Here is the full-circle moment that confirmed that I’m where I should be.  He had a stroke and I went to visit him, brought him a little gift.  He told me “I have to tell you something and it’s very important.  I received and email from a DJ friend of mine in Alberta, in Edmonton. He said, ‘I love radio in Toronto.  There’s this particular DJ that I listen to who is my favourite DJ.  Her name is Laura Fernandez.’”

He, apparently, is the DJ that I used to listen to when I was growing up, on CKXL Radio, in Calgary, that did the School’s Out Picnic!  I was floored.  I am this guy’s favourite DJ. He was my favourite DJ.  I got so emotional.  These guys are elderly, kind of forgotten and here I am, kind of carrying the torch!


I approach my show very much the way it was when I was growing up.  I love to communicate with the audience, I write them back.  I have personal relationships, even though I have never met most of them.  It is incredible to me that people will recognize my voice on the phone, recognize my name. 

I do have a responsibility – to be the best person I can be.  There are other things attached to my name now.  JAZZFM.91 is attached to my name and to my voice.  Café Latino is attached to my name and my voice.  It’s not just about me anymore.



With this ability to pull a very large world together has there been an added responsibility?
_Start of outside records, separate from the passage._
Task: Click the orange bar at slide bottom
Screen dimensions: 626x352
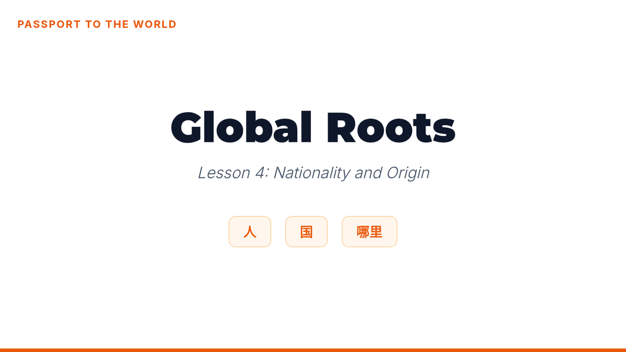Action: click(x=313, y=350)
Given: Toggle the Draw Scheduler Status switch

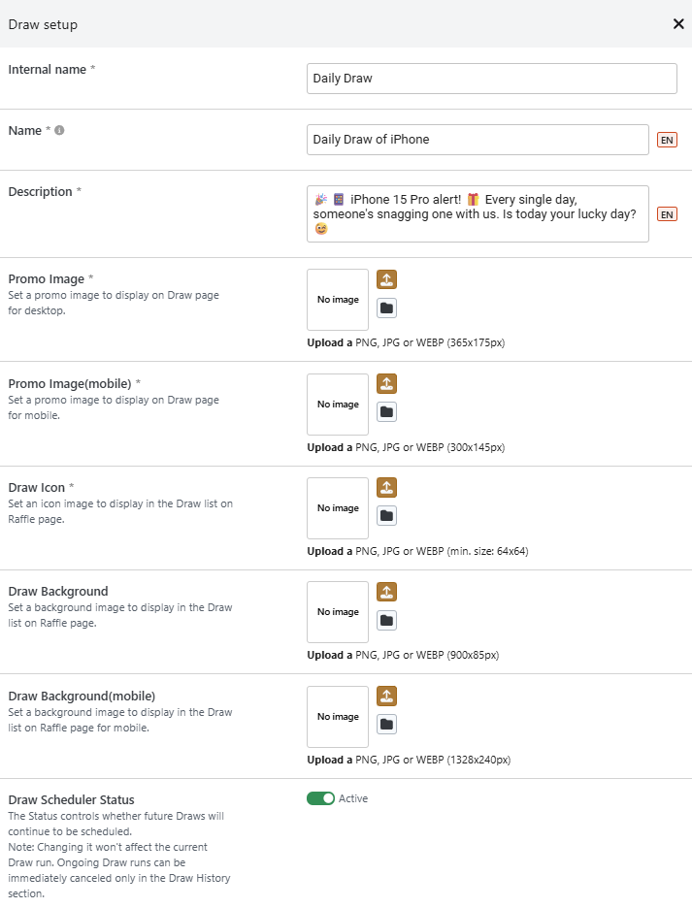Looking at the screenshot, I should [320, 798].
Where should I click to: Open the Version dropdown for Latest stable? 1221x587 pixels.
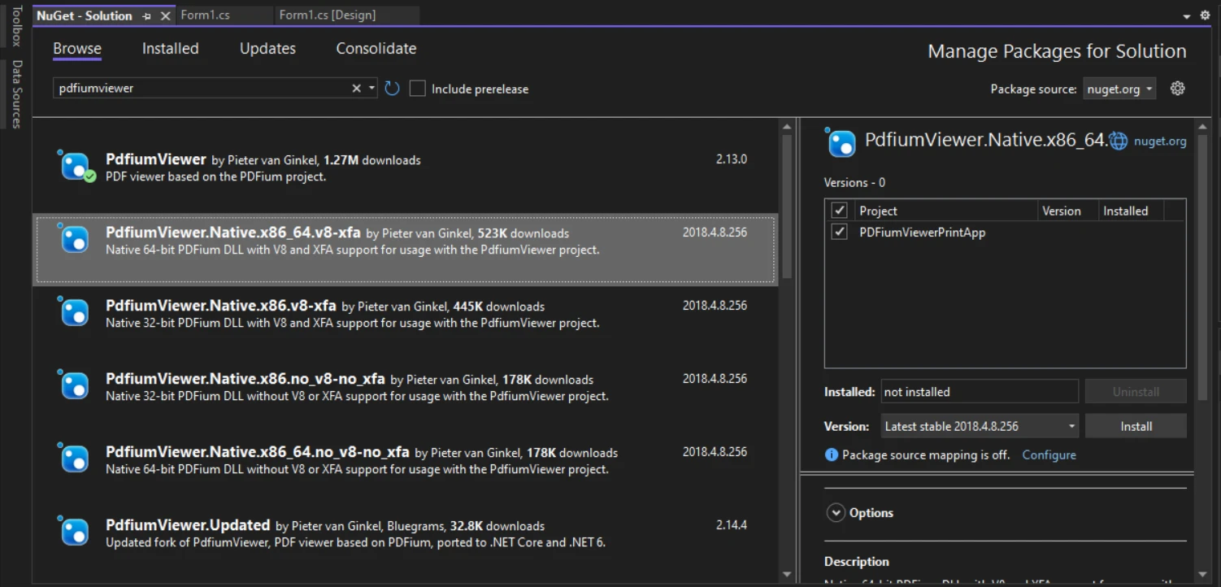coord(980,426)
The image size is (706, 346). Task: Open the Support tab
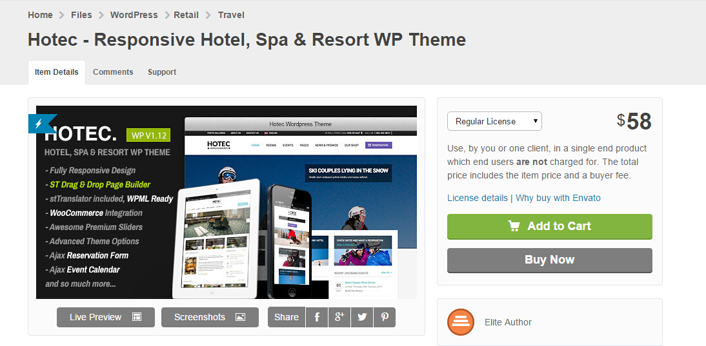click(x=161, y=72)
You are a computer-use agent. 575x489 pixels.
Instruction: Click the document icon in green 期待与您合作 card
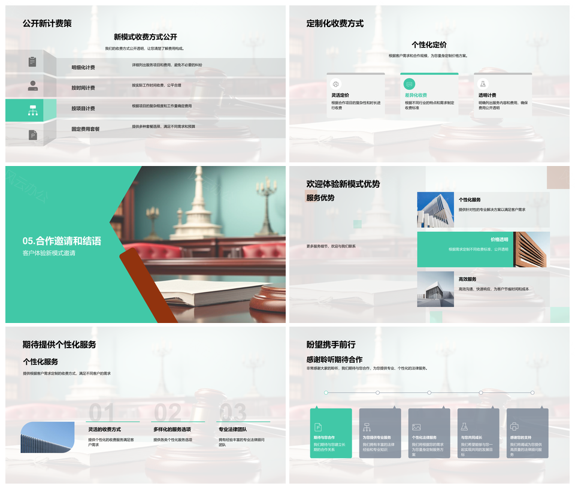point(318,427)
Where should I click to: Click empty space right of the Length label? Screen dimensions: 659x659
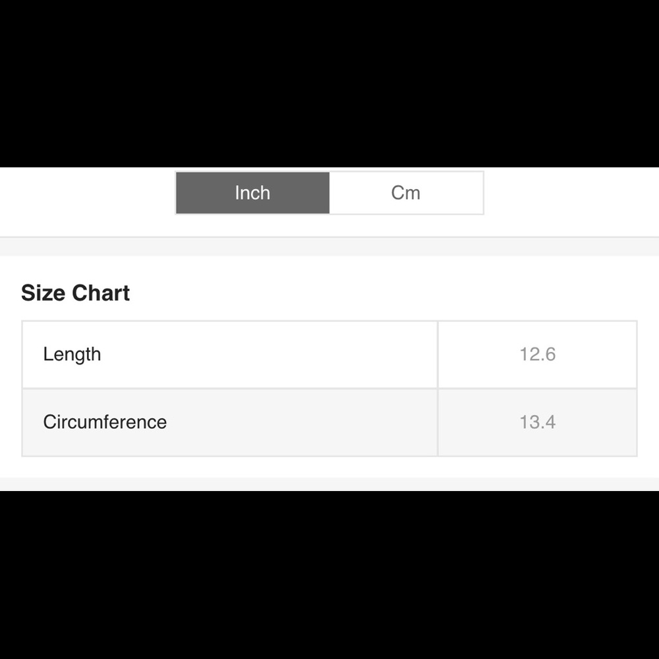(x=277, y=355)
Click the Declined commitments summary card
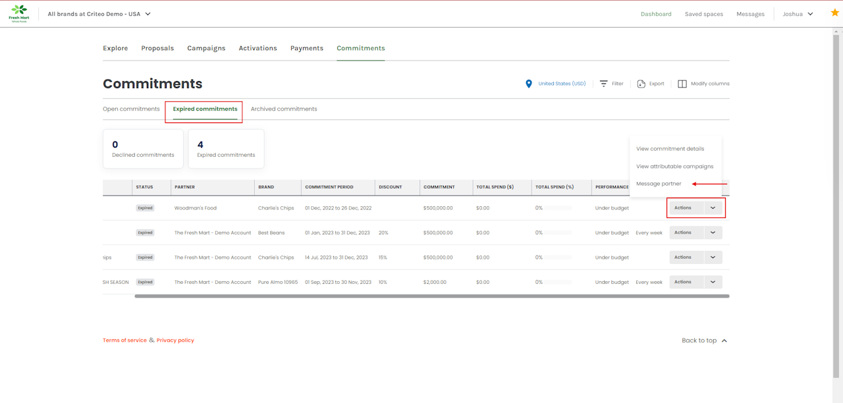The image size is (843, 403). (143, 149)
Especially with this pandemic and what radio has meant to people.

I know a lot of people have been very lonely.  I, myself, have not had an easy time.  I don’t show it, but if I do feel down, I will say it on the radio.  I’m honest and authentic.  I feel more connected than ever, to the listening audience.  I feel more of a responsibility than ever, to try to be the voice of hope, not the voice of doom. 
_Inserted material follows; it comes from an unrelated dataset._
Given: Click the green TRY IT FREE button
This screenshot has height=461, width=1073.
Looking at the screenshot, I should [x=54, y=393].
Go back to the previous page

I think a lot more about the music I play and I try to connect to what’s going on, somehow.  I will mention that – hey, we’re going into another lockdown, so kick off your shoes and dance!
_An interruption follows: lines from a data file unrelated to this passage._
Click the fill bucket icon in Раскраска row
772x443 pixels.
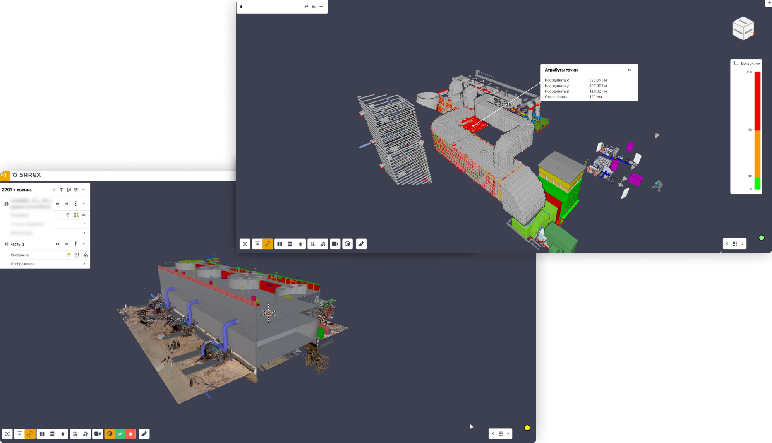point(86,255)
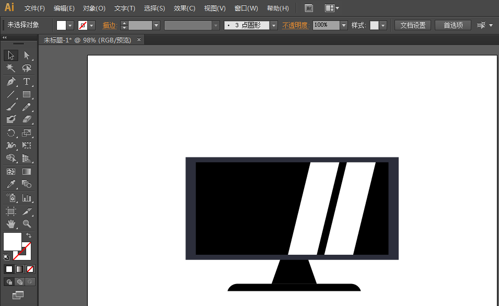Switch to the Zoom tool
Image resolution: width=499 pixels, height=306 pixels.
26,224
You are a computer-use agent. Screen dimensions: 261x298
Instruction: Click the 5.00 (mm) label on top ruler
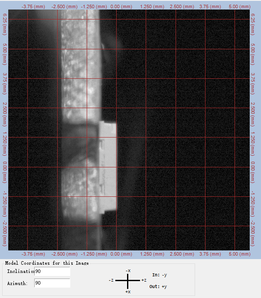(239, 7)
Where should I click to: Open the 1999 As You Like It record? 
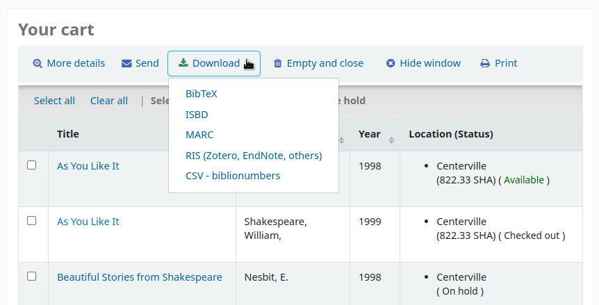tap(88, 222)
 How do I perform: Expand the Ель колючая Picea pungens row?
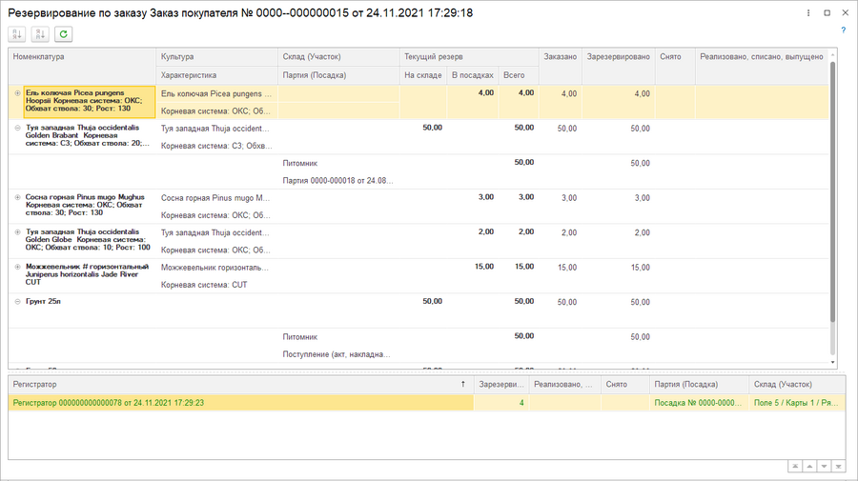click(17, 92)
The joy of human contact has been ripped out of our lives and we’ve got to put it back, somehow.  I’m trying to do it through music.  I’m so grateful that people can turn on the radio and have a little company.  That they have a friend.  That I can be the voice that gives them a little bit of comfort.


How have you survived the pandemic?

In the beginning, it was kind of a novelty not to have to run around.  I felt almost as if I was on holiday.  I didn’t mind.  Having been an illustrator and used to working at home, I just felt like I was back to my old life. 

But, I had the added challenge of being a caregiver to my mom.  Her day programs were cancelled and all of sudden, I am the one taking care of my mom.  There was some respite, which I am grateful for, but that was hard.  

However, it became a creative time for me.  I wrote songs, I released an album last year but, in this second year, I wasn't able to play my music or do a CD release.  There have been challenges, but I have used this time well.  I’ve still been working.  And my radio show has been out every week!

Sometimes it’s been a bit draining.  As ‘up’ a person as I am, I’m still human and I still get down.  We all do.


Who are you?

I am a citizen of the world, who is in love with music.  I have been, from the time I was born and will be until the day I die.  I love to create it.  I love other people’s music, too.  It’s really an expression of people’s souls, isn’t it?  I am one of those souls.